I'm going to Colorado for the weekend to visit my brother.  I've never been there and am pretty stoked about my trip.  It will be short - Friday through Monday - and I'll be running in the mountains.  

After my trip is done, it will mean that I have traveled to 22 of the 50 states and Washington, D.C.  I've been to:

  1. California
  2. Colorado
  3. Georgia
  4. Illinois
  5. Indiana
  6. Iowa
  7. Kansas
  8. Kentucky
  9. Maryland
  10. Michigan
  11. Minnesota
  12. Mississippi
  13. Missouri
  14. Montana
  15. North Dakota
  16. Ohio
  17. Pennsylvania
  18. South Dakota
  19. Tennessee
  20. Virginia
  21. Washington
  22. (Washington, D.C.)
  23. Wisconsin
Can other people still recite all of the states in alphabetical order?  "Fifty, nifty United States from 13 original colonies..."

Wednesday, August 1, 2012

The Happiest Run

When I woke up this morning, the first thing I thought was "today I get to go running!"  I've been looking forward to this day for the past month and was excited.  However, I was also nervous.  What if my knee still hurt?  How out of shape am I?  What if I won't be able to run 3 miles?  In the end, all of those doubts got pushed out of my thought process when I laced up my new Newtons.

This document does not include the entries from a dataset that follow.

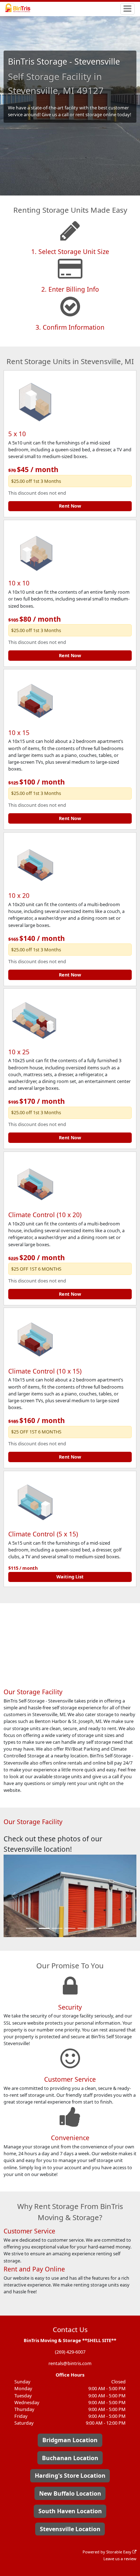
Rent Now (70, 506)
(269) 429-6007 (70, 2352)
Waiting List (70, 1576)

Yes, my socks match my shoes.  I'm a nerd like that.  They also matched my shirt.  

I wanted to make sure my Garmin still worked so I attempted to load the satellites before I drove to my favorite path to run.  They eventually loaded, but it took a while.

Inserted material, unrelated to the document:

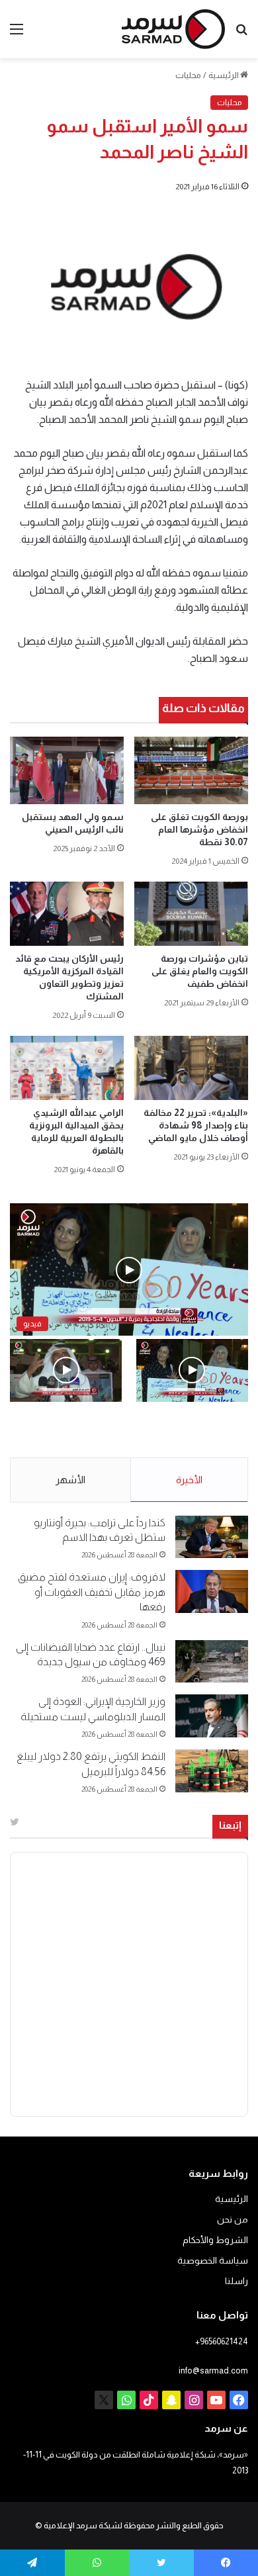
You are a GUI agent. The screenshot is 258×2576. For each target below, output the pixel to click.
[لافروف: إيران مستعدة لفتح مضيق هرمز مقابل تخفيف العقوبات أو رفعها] (211, 1591)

Once the satellites were ready to go, I started off in my favorite direction.  It felt so good to be running again, to be on the path and see other runners and cyclists and feel the sun.  I felt so happy and free and that all was right in the world.  The first 1.5 miles went quickly, and soon enough I turned around to head back in the opposite direction.  I started to feel a little tired near the end, and can tell I have not run in a month.  But, mostly I felt strong and optimistic.  When I was done, I reviewed my splits and was amazed at what I saw:

I didn't feel like I was going nearly that fast.  

I'm happy to be back, and look forward to many, many more happy miles in August.